The early chapters centre on the rowdy, painful failure of his play Guy Domville, a catastrophic event which ended all his hopes of theatrical success. They also treat of a visit to Ireland, where he was not altogether happy with the rich entertainment provided by its rulers, though he was much moved by the attentions of the beautiful manservant allocated to him. This man had several successors, loved in James's intense, remote way, and Tóibín beautifully records these gusts of unexpressed desire.

READ MORE

At a ball, in a garden, James is always more a witness than a participant, like his sister Alice, an outsider, though a welcome one, and always on the watch, always American; responding with mind and feeling to the manners of the English, listening to them, using them. Tóibín catches expertly the complexity of James's fate, his reticence, his ambiguous longing for love and his withdrawal from the prospect of it. He copies a moment celebrated by James himself - the perception of figures seen from a window or a doorway, "a small gesture standing for a much larger relationship, something hidden suddenly revealed". From such sights and insights grew novels and stories to which Tóibín plants many allusions.

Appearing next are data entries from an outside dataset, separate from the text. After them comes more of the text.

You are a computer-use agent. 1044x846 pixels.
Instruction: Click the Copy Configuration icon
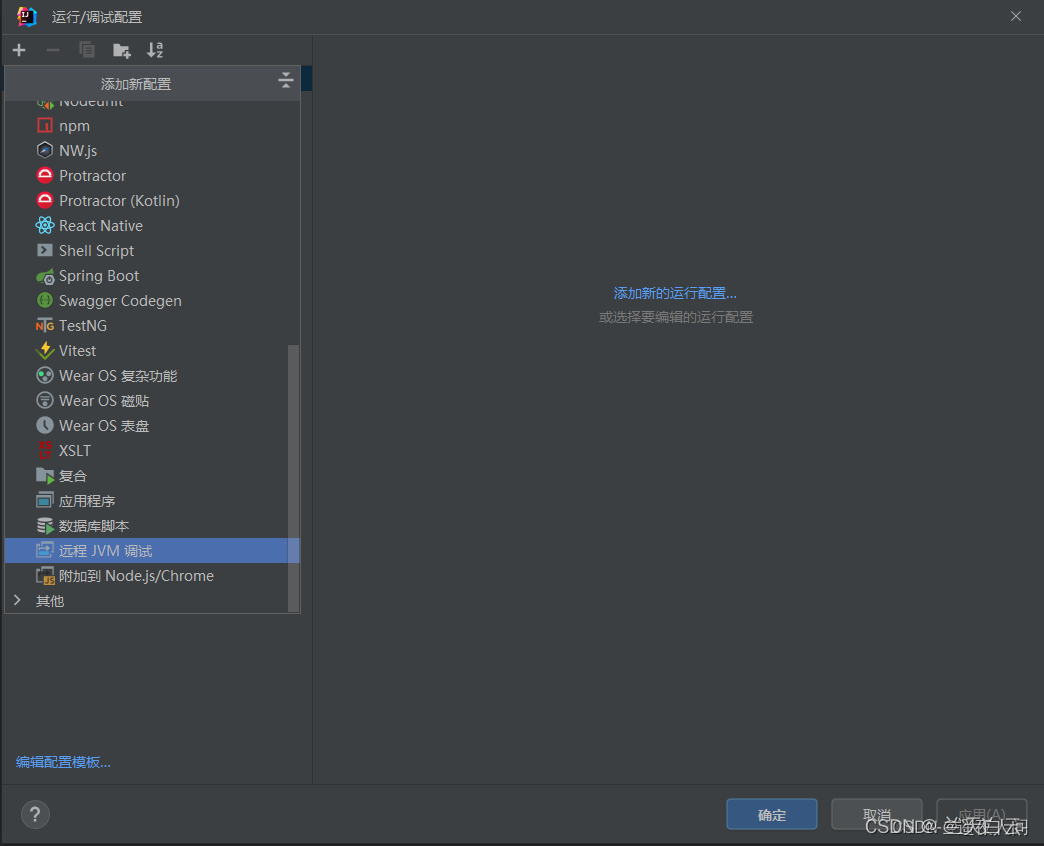86,50
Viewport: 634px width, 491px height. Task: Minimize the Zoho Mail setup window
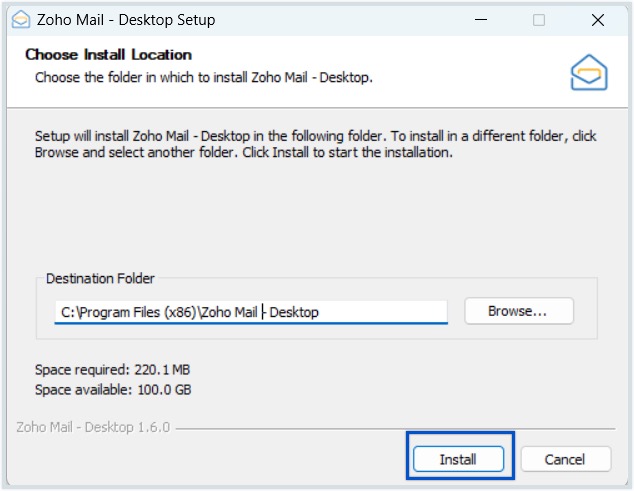(481, 19)
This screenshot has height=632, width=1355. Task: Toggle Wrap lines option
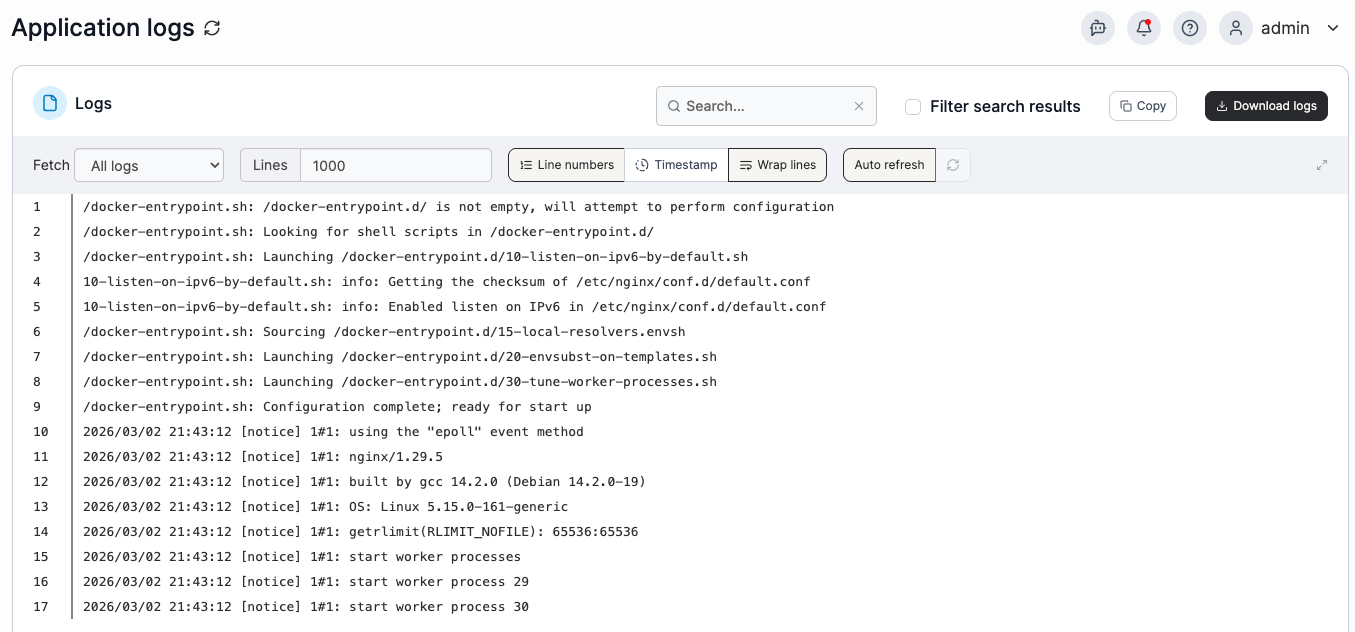tap(778, 165)
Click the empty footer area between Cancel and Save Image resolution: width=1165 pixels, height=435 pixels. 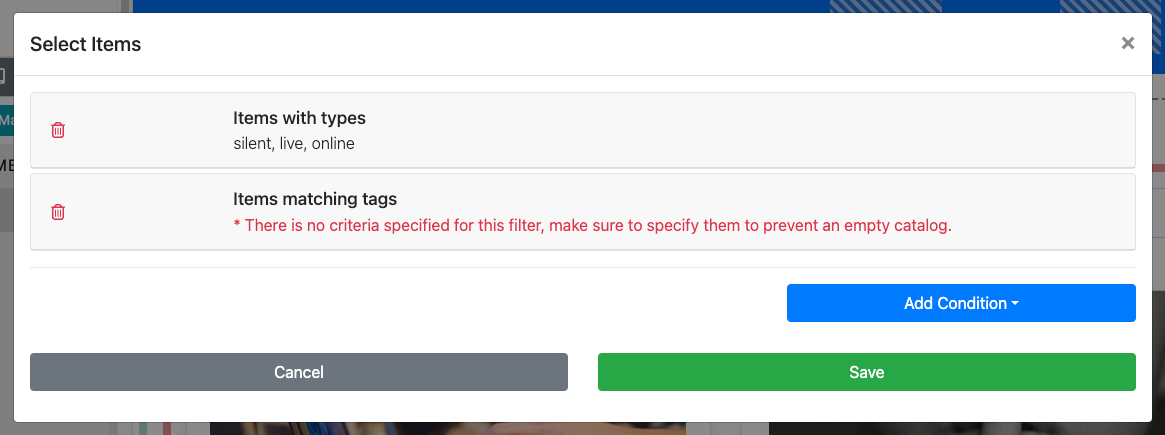coord(582,372)
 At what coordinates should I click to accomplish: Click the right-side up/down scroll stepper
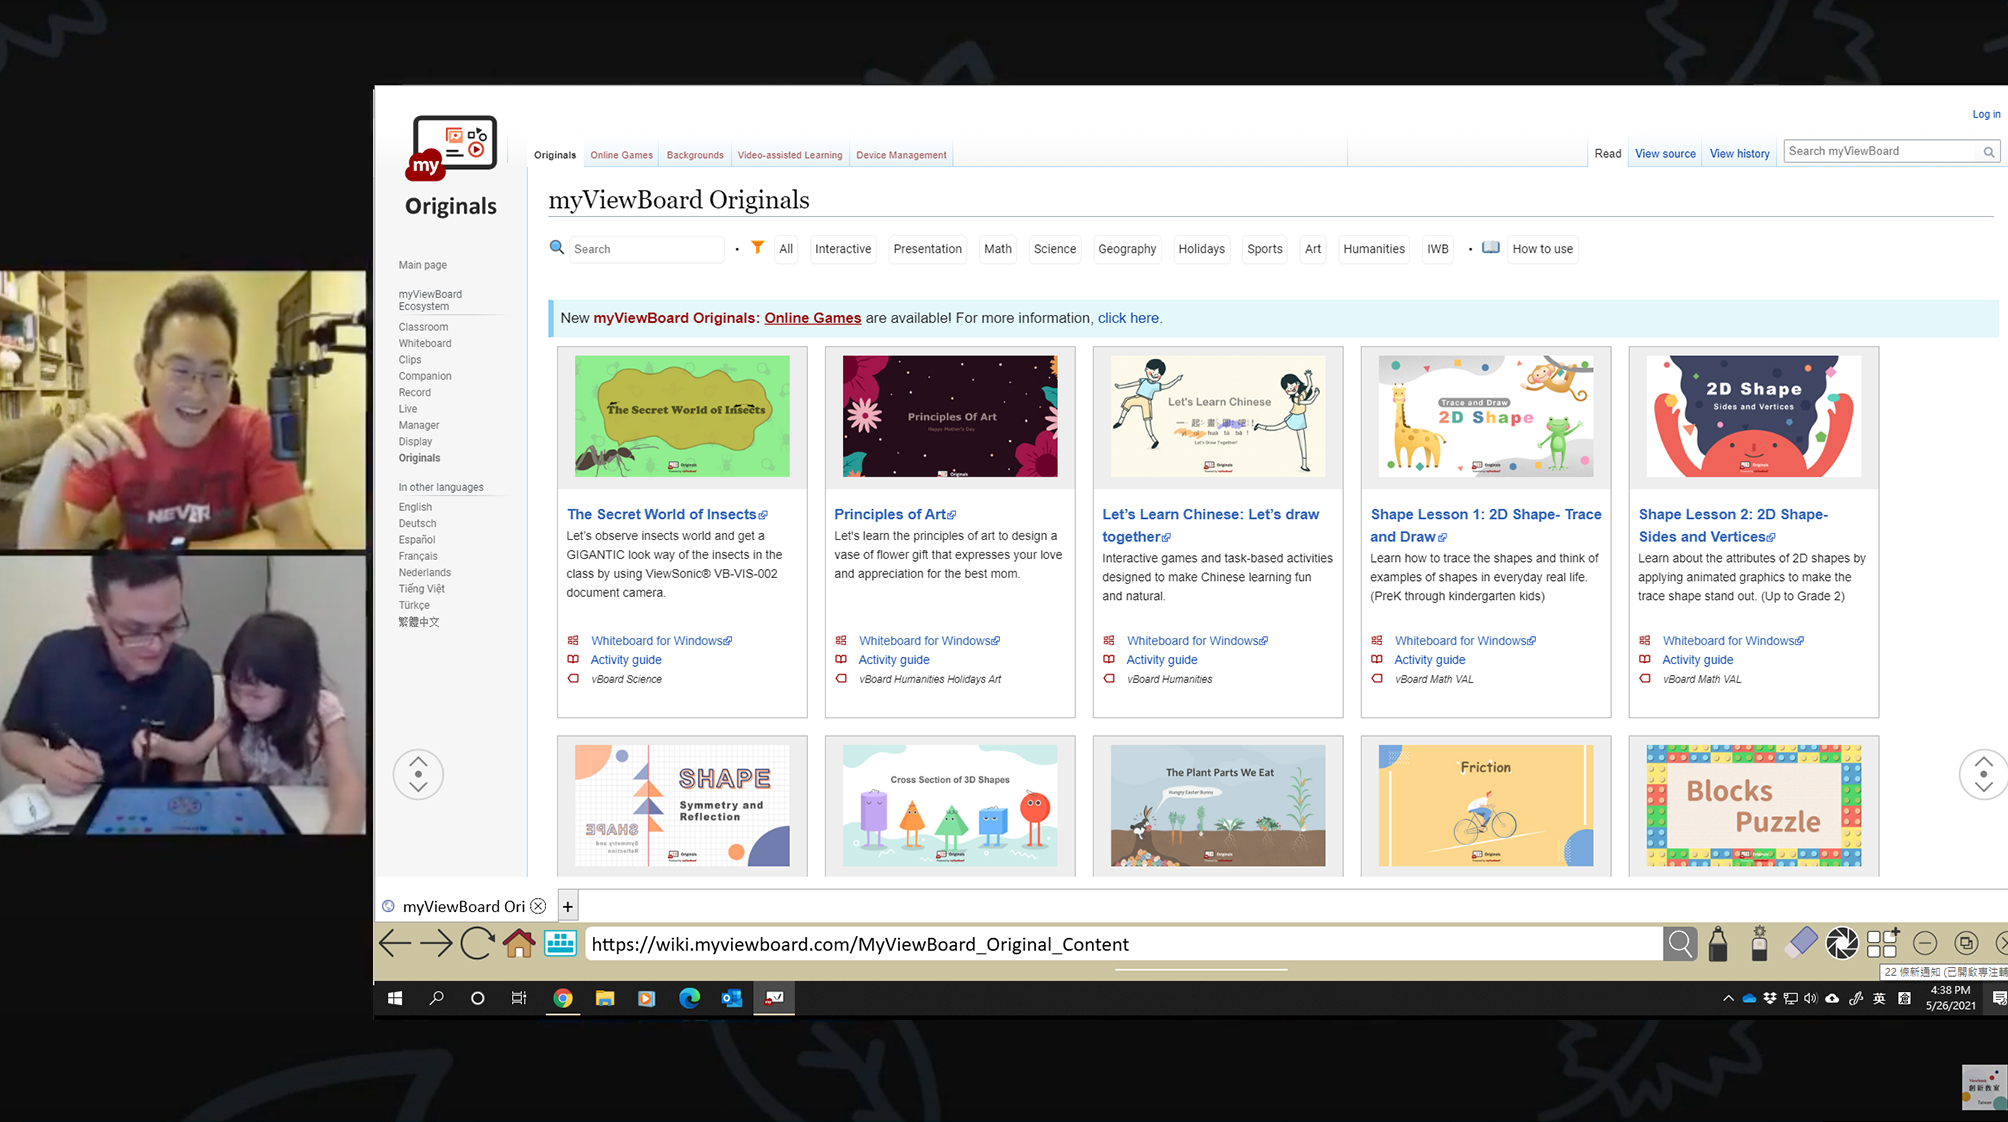pos(1983,774)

We become familiar with many members of the James family: the eccentric father; the reclusive genius Alice, like Henry "recoiling from the warmth of love"; the brilliant William, Henry's elder brother, at work on The Varieties of Religious Experience and usually ready to condemn Henry's devotion to his art. And there were the younger brothers, Wilky especially, who died of his wounds in the Civil War. Henry is here represented as having some unease of conscience at not enlisting. He had a celebrated disability, an "obscure hurt", much argued about, but it may have been a simple backache, possibly an excuse to himself for avoiding military service. He could, like Wilky, have fought with the 54th Massachusetts, the famous African-American regiment that marched from Boston in May 1863 into the disaster of Fort Wagner. Had he done so he would almost certainly have been killed.

Tóibín makes ample biographical and topographical provision, but the book is primarily a study of Henry James's mind and temperament. There are some striking confrontations. Wendell Holmes brutally charged James with responsibility for Minny's death. Knowing the accusation is in some sense true, James nevertheless stored away his grief and guilt for later use - "he could control her destiny, now that she was dead". He made notes on the case, and as he read over them "was horrified by the sheer callousness of the story".

Another woman on his conscience was the novelist Constance Fenimore Woolson, who killed herself falling from a window in Venice. In a finely conceived scene we see James unable to walk past the spot where she had lain: "Constance," he whispered, "I have come as close as I could, as near as I dared." Later, he takes sculptor Henrik Andersen to see her memorial tablet in the English Cemetery at Rome. He is, in his own way, in love with Andersen. When he weeps, Andersen embraces him; he does not want the moment to end, "knowing that this embrace was all the comfort he could receive". James would have admired this scene.

Aware of the importance of character and setting, Tóibín provides brilliant sketches of Lamb House, James's beautiful house at Rye, of such friends as Edmund Gosse, and of his servants, including the drunken butler, Smith, his house-boy, Noakes, and his dour Scottish stenographer, MacAlpine. But his main business is with the mind of a venerated predecessor in the art of fiction. On the question of the cost of such devotion, he is clear and moving. He makes Andersen ask James whether he had planned his life. James turns away in tears, "facing towards the window". He knew what Yeats meant when he spoke of memories that appalled his conscience or his vanity.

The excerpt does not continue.